Наконец с пригорка стала открываться огромная, вытоптанная бесчисленными парами ног луговина, на которой почти впритык друг к другу, спина к спине, сидело и лежало множество людей. Тысячи и тысячи, а за ними ещё столько же. Некоторые из них предпочитали стоять или прохаживаться, стараясь не наступить на раскинувшиеся на земле человеческие тела. Это был временный лагерь для захваченных в последних сражениях солдат и офицеров Красной Армии. Эти люди из разгромленных советских частей, потерявшие своих командиров, уже не представляли никакой угрозы. Их воля к сопротивлению была сломлена, дух подавлен, теплилась лишь последняя надежда как-то выжить и попытаться дождаться освобождения. Эти мысли ещё как-то поддерживали их исчезающие силы. Немцы прекрасно понимали угнетённое состояние красноармейцев и особо не заботились о надлежащей охране места размещения своих военнопленных. Кое-где, правда, попадалась колючая проволока, наспех намотанная на корявые сучковатые палки, неглубоко воткнутые в сухую, растрескавшуюся за долгие летние месяцы херсонскую землю.

Внешние парные патрули охраны мало обращали внимания на это скопище ничем неинтересных для них пленных и больше озаботились тем, чтобы каким-то образом смастерить для себя примитивное укрытие от грозного палящего солнца. Поэтому то тут, то там виднелись навесы, сооруженные из подручного материала – сучьев деревьев, досок, покрытых соломой и высохшей пожухлой травой. Временами лаяли собаки, да и то как-то глухо, недовольно. Видимо, всех окончательно разморило дневное ярило.

Вся эта огромная человеческая масса совсем ещё недавно представляла собой внушительную воинскую силу, обряженную в единую униформу, оснащённую грозным оружием, гордую своими знаменами и былой славой предков. Все вместе они легко могли бы смять нелепую малочисленную охрану и разбежаться, совершив попытку пробиться к своим. Не все, может быть, выживут, многие падут в неравной борьбе, но выжившие добьются успеха. Ведь фронт громыхал где-то рядом. Недалеко, за теми холмами, долинами. Добежать в суматохе можно. Наверное. Тот, кто выживет, наверняка будет воевать за двоих. Зло и умело, не щадя ни себя, ни врагов.

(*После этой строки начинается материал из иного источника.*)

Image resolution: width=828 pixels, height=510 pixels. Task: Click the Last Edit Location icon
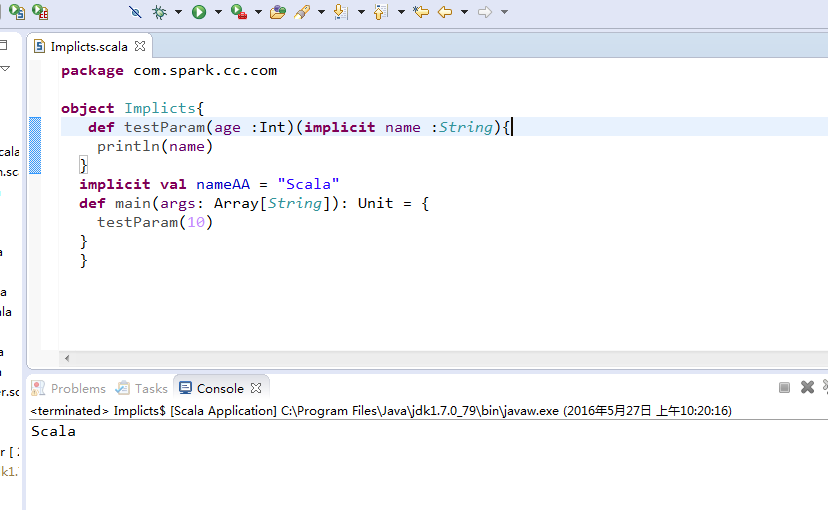pyautogui.click(x=421, y=12)
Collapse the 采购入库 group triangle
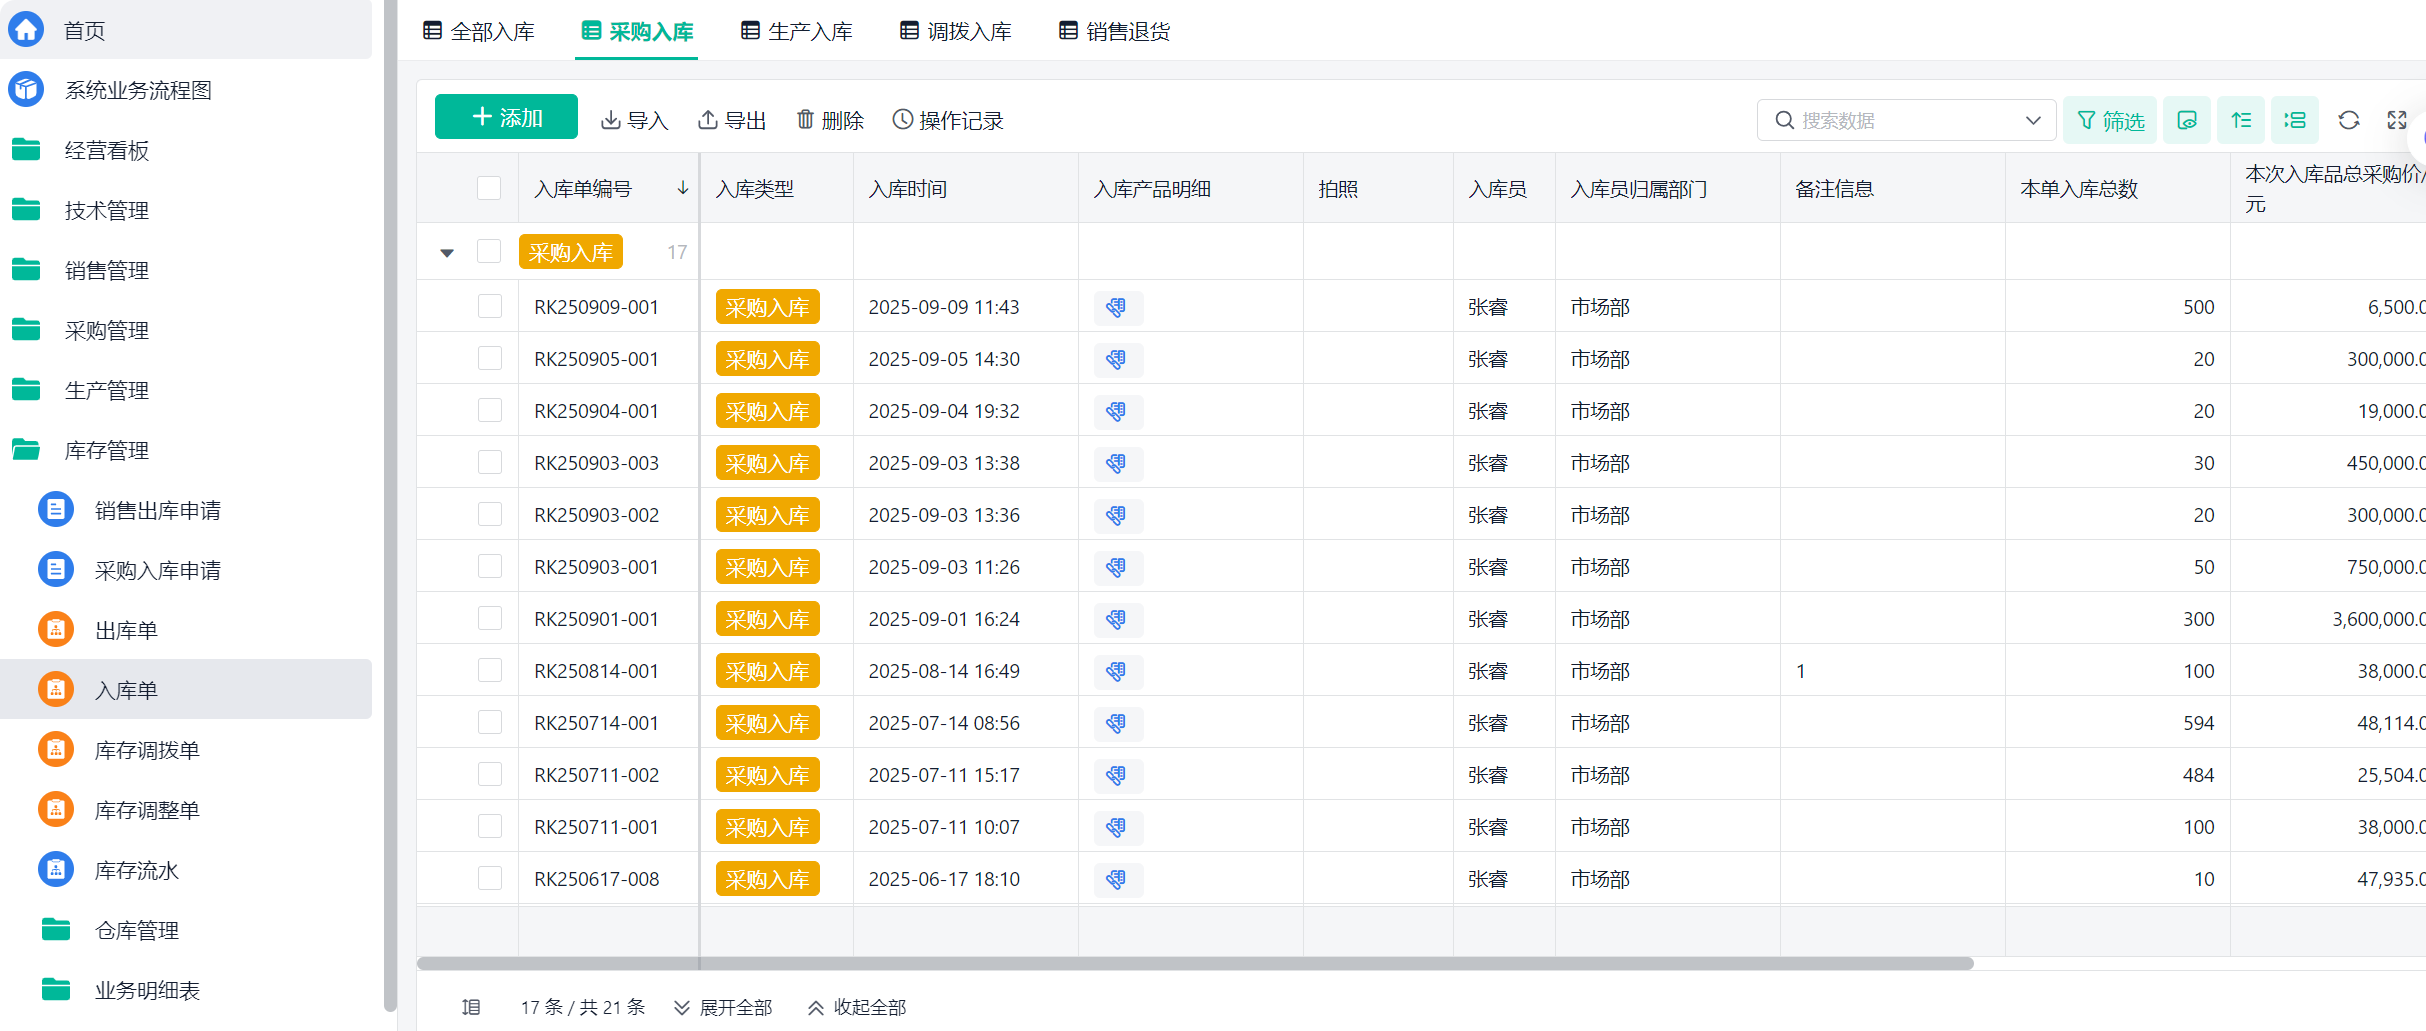This screenshot has height=1031, width=2426. [447, 252]

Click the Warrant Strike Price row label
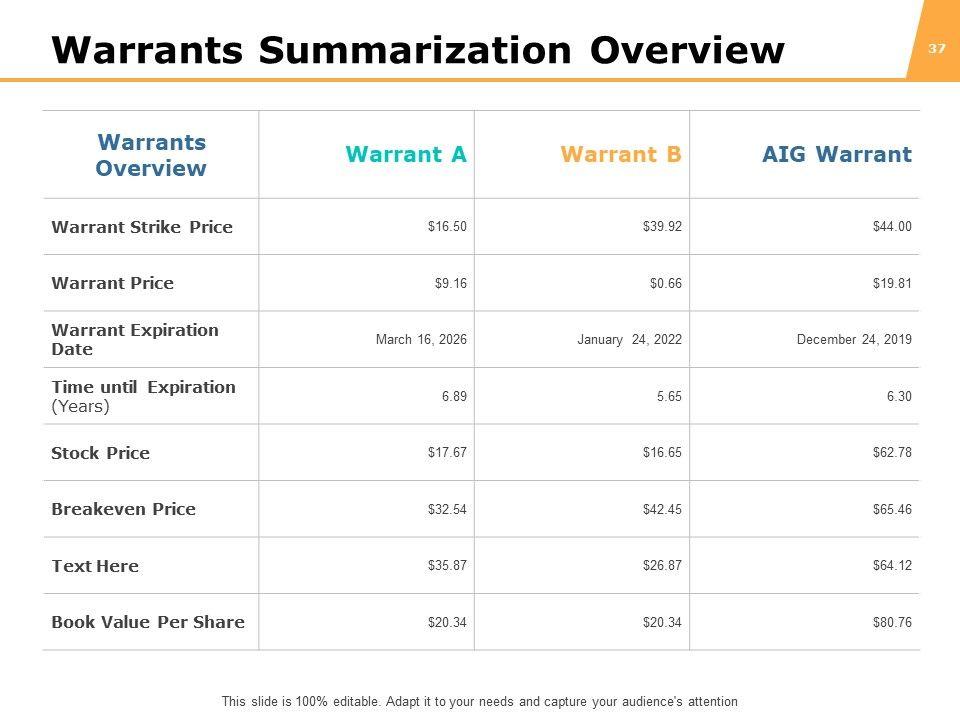pos(142,227)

Однако не нашлось такого смельчака, не прозвучал его призывный клич, не откликнулись на него недавние братья по оружию и нынешнему несчастью. Всех придавила, распластала незнакомая ранее непреодолимая тоска. Расплескалось мужество в сточных канавах убогого лагерного быта. Теперь здесь не осталось ни красноармейцев, ни их командиров. Это была всего лишь безликая толпа, превратившаяся в робких и послушных рабов, готовых на любое унижение и покорность, подчиняющаяся прихотливой и издевательской воле победителей.

«Хлеба, кусок хлеба хотя бы. Воды, глоток воды хотя бы. Мне, мне, не ему. Ему не надо, а мне, потому что я хочу жить». – Умы всех этих несчастных страдальцев были заполнены безумными, жгучими, как ожог открытым пламенем, просьбами. За несколько дней прежде ладно подогнанная форменная одежда превратилась в грязные раздёрганные обноски, ботинки и сапоги скособочились и зияли рваными дырами, кубики и шпалы осыпались с петлиц, ремень то был, то нет, а фуражка или пилотка вдруг стали неожиданной редкостью. Но главное – лица. Ещё вчера то улыбчивые и радостные, то хмурые и сосредоточенные, но всегда не безразличные, а наполненные желанием делать свое дело: работать, воевать, помогать, а сейчас серые, с потухшими глазами, безучастные друг к другу.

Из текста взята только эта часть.